Статья Линн Харрис 2009 года в журнале Salon об исключении из употребления слова «лилипут» вызвала необычайные отклики у, как принято считать, образованных и изысканных читателей
[397]. Один написал: «Разберись с этим. Отрасти толстую кожу. Ой, подожди, это же гномы толстокожие, не так ли? Наверное, у карликов кожа потоньше. Печалька. Отстойно быть тобой». Другой заявил: «Я полностью поддерживаю любого человека или группу людей, которые сообщают мне о том, как они предпочитают, чтобы их называли. Однако когда эти люди говорят, что я ДОЛЖЕН использовать только одобренные ими слова, мой ответ: поцелуйте меня в задницу».
Анна Адельсон родилась в больнице «Бет Израэль» в Нью-Йорке в 1974 году, и, когда родители, Бетти и Сол, впервые увидели ее, они были полны радости
[398]. Бетти смогла подержать Анну на руках несколько минут, прежде чем ее увезли, чтобы помыть. На следующее утро и в течение всего дня медсестры не приносили ей ребенка, и Бетти никак не могла понять почему. Она спрашивала их снова и снова, и в конце концов медсестра принесла Анну, но, похоже, сделала это очень неохотно. В тот вечер Сол уже ушел домой к их четырехлетнему сыну Дэвиду, врач-акушер пришел поговорить с Бетти. «Он сказал мне: „Я думаю, что у нее синдром Херлера, и вероятность этого – 50 %. Этот синдром приводит к умственной отсталости и ранней смерти“, – вспоминала Бетти. – Потом он ушел, и я в одиночестве проплакала всю ночь».
На следующий день, как раз перед тем как Бетти и Сол отправились с Анной домой, больничный неонатолог сказал им, что у Анны диагностировали «что-то, что называется ахондроплазией». Он спросил: «Есть ли в вашей семье люди маленького роста?» Бетти сказала: «Наши бабушка и дедушка приехали из Восточной Европы – у нас много малорослых родственников». Неонатолог задал следующий вопрос: «А кого-то из родственников отличает слишком большая голова?» Бетти заметила: «Меня. Я ношу шляпы большого размера». Неонатолог помрачнел и проговорил: «Она будет очень низенькой». Бетти спросила: «Насколько?» И он ответил: «Менее 5 футов». Он не дал им никакой дополнительной информации о возможных осложнениях и не упомянул, что большинство женщин с ахондроплазией вырастают скорее до 4 футов, чем до 5. Бетти пошла в медицинскую библиотеку Нью-Йоркского университета и изучила все, что нашла по этому вопросу. Она написала своему троюродному брату, детскому эндокринологу, который рассказал ей, что существуют такие организации, как Human Growth Foundation и АМЛ, и многие люди, входящие в них, живут хорошо: «Вашу дочь это, вероятно, будет беспокоить меньше, чем вас».

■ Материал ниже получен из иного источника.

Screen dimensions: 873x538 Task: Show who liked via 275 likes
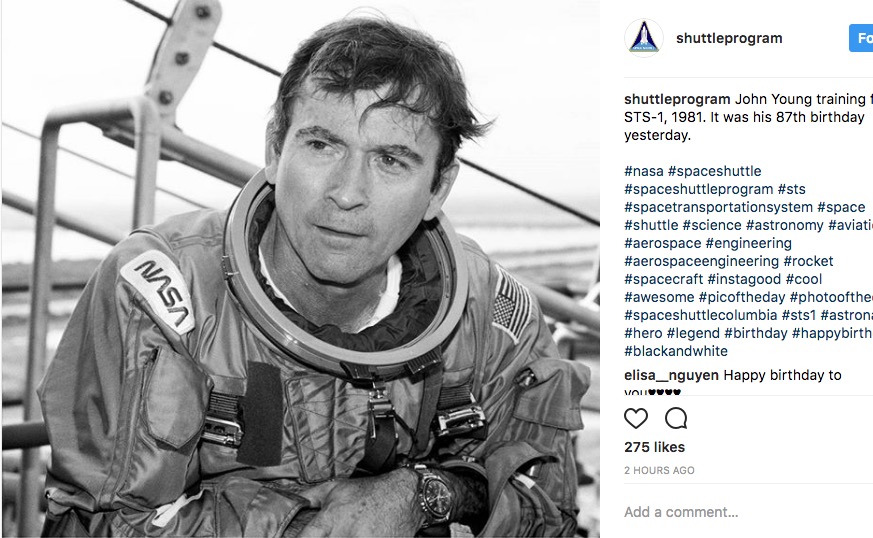pyautogui.click(x=654, y=447)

Когда Бетти и Сол гуляли по своему району в Бруклине, Бетти чувствовала, как у нее текут слезы каждый раз, когда она замечает человека с инвалидностью. «Вы сражаетесь за свою жизнь с этим миром, но, приходя домой, закрываете от него дверь, и в этом есть большое утешение, – заметила она. – Вот только теперь не было двери, которую можно было бы закрыть. Я хотела встретить другую семью с ребенком-карликом, и я хотела встретить счастливого взрослого. Я была в постоянном поиске, пока не нашла их. После этого я снова начала дышать». Когда Анне было четыре месяца, Бетти и ее семья попали в больницу Джонса Хопкинса к доктору Стивену Копицу. «Он взял ребенка на руки и воскликнул с венгерским акцентом: „Какой у вас красивый ребенок!“ Он рассказал все, что нужно было знать и на что следовало обратить внимание. Написал длинное письмо нашему домашнему педиатру и назначил следующую встречу, чтобы мы вернулись для дальнейшего наблюдения. Когда мы приехали в больницу Джонса Хопкинса, я поняла, что с медицинской частью можно разобраться». Когда Копиц умер в 2002 году, мать одного из карликов, страдающего диастрофической дисплазией, написала: «Я плакала на его похоронах больше, чем на прощании со своим отцом»
[399]. Мать карлика, у которого диагностировали ахондроплазию, рассказала: «Доктор Стивен Копиц был величайшим человеком, и я никогда не встречала никого, кто был бы равен ему».